- **Assignment**
If a line in the listing below includes the word "button", pick it out.

- **Data**
'''

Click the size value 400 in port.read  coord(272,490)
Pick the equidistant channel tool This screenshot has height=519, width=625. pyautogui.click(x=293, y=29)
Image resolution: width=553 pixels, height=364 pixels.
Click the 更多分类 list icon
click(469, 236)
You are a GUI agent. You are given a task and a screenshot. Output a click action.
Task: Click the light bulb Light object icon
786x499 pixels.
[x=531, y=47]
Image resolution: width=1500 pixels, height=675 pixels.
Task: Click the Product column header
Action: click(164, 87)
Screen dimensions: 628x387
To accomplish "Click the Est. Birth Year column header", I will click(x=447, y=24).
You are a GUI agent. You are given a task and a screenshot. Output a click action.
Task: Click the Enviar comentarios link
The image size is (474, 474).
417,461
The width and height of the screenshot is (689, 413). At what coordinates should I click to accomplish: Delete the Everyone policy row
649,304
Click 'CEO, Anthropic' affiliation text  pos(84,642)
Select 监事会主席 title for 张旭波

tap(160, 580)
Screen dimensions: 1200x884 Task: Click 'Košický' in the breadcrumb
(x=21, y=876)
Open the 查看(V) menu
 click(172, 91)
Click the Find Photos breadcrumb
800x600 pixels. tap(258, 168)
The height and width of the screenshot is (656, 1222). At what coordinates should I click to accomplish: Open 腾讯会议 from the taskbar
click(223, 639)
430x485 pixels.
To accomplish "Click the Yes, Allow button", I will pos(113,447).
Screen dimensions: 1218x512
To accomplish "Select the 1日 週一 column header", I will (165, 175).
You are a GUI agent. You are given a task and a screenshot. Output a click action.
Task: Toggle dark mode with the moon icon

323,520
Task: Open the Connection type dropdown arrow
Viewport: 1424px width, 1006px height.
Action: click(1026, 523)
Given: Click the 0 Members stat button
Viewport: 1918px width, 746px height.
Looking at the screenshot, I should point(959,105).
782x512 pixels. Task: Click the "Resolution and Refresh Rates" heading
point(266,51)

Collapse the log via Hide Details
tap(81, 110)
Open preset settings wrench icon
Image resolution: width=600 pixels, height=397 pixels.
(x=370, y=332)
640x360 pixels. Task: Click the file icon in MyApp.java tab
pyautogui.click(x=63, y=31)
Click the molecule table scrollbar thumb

'''

- **Output for this exercise**
To accomplish "Click the Yes, Allow button", I will pos(113,447).
Given: Click the 0 Members stat button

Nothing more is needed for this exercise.